My presumption is that, in the past decade, we have been inundated by messaging from the American Society of Ophthalmic Plastic and Reconstructive Surgery (ASOPRS), and many people feel like, because they are not ASOPRS-trained, they cannot perform oculoplastic procedures. This thinking is probably true for deep orbitotomies and tumor surgery; however, the typical blepharoplasty, ptosis, entropion, or ectropion procedures can certainly be in the surgical armamentarium of a comprehensive ophthalmologist.

Let’s explore three reasons that oculoplastic surgery should be added to your practice.


Patients typically want to stay with their regular eye doctor for services that can be rendered at that location. Patients frequently come to our practice because we do cataract surgery and eye exams all in the same location. Often, when our technicians ask a patient, “Are your eyelids bothering you by covering up your vision?” the patient says, “Yes, but I figured no one could do anything about it.”

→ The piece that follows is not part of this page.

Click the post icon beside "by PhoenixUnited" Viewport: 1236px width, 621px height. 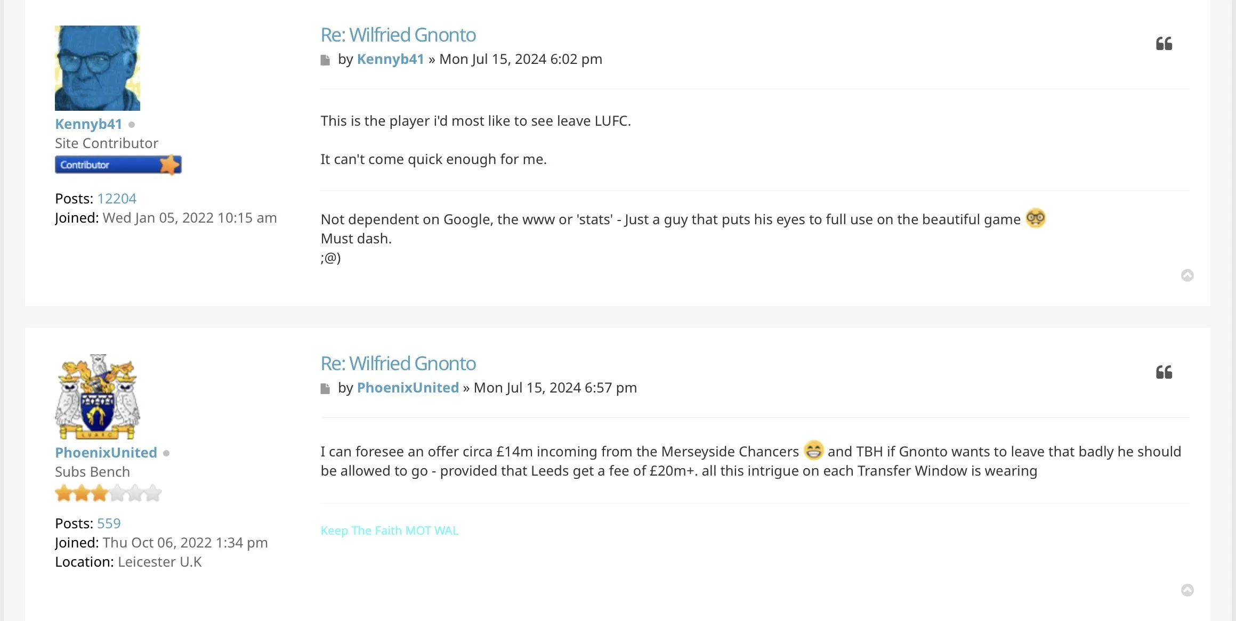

To me, this is the easiest way to get a referral. Your staff can be trained to be on the lookout for these patients. If a patient comes in the door with ectropion, our staff members will typically inform the patient that we treat that right in our facility and can offer him or her relief from this condition onsite. Generally, these patients are extremely satisfied: They feel good about their new appearance, and they are happy that they can see the world better. Often, my oculoplastic surgery patients are happier than many of my cataract patients who see 20/20 on day 1 postoperatively.

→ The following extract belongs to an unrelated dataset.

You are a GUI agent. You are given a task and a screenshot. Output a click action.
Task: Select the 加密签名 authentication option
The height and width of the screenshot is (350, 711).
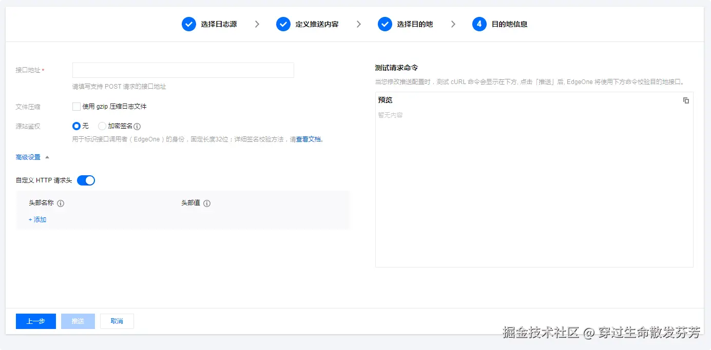[102, 126]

In my rural area, many optometrists would have to send patients 1 to 2 hours away to find an oculoplastic doctor who would see them in a timely manner. Since we started performing blepharoplasty, ptosis repair, and entropion and ectropion repair, our surgical volume has gone up nearly 25%. This is impressive considering we were already performing a fair amount of procedures. The reason for this is simple: If you do one good oculoplastic procedure, the physicians in your surrounding communities immediately start sending more referrals to you.

Additionally, the visible results of oculoplastic surgeries are a native marketing tool. My patients go to church, Walmart, the mall, or the county fair, and people notice their improved cosmesis. Suddenly, everyone wants to have the doctor “fix their eyelids.” This has certainly been the case for me. Referrals continue to grow in our practice due to oculoplastic services being offered.

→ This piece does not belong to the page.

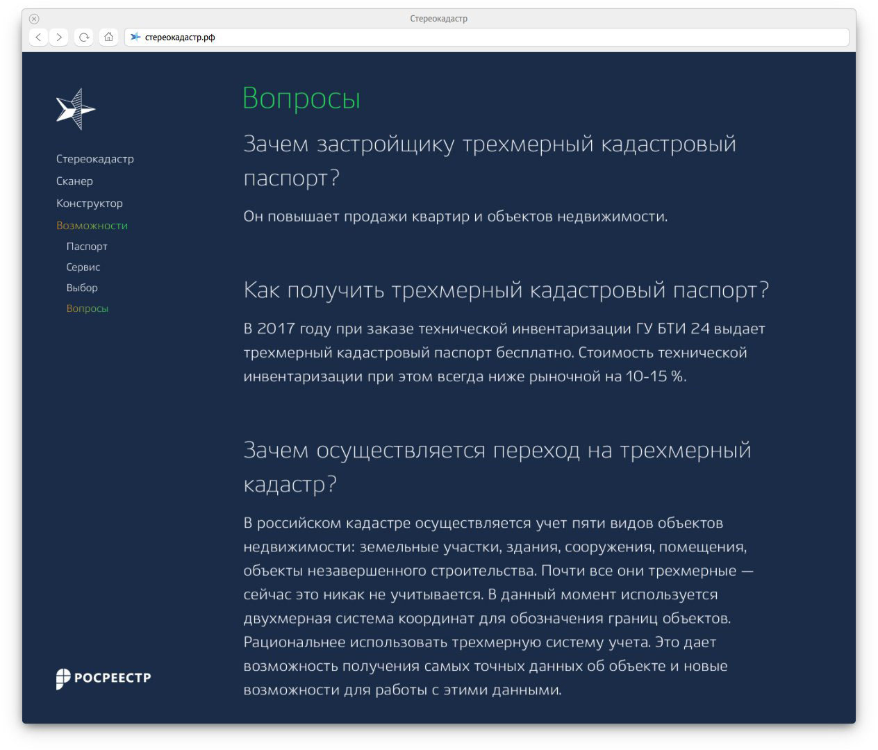Reload the page with the refresh icon

pos(84,37)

The profitability of performing one blepharoplasty per hour versus three to four cataract procedures per hour is likely not attractive. However, with practice and experience, it is fairly simple to increase that volume to two blepharoplasties per hour, including the time to mark and block. In my facility, I mark and block the second patient while the first patient is rolled into the OR. Using a Bovie device and minimal supplies, I can perform the procedure bilaterally in 25 minutes, easily.

Immediately after the procedure is finished, my surgical staff removes the drapes and cleans the patient while I go to preoperative holding area and mark and block the third patient; simultaneously, the second patient is rolled into the OR. This design allows for minimal disruption to the operating schedule and allows for the procedure to become rather profitable to the practice. Lateral tarsal strips, which pay quite well, can easily be performed in 10 to 15 minutes and are good sources of revenue for the practice and surgery center.


With the three simple principles discussed above, an ophthalmology practice can only grow from adding oculoplastic procedures. I recommend ophthalmologists reconsider their approach and take a course or two at the AAO meeting to get acclimated to cosmetic practices. You won’t be sorry you did.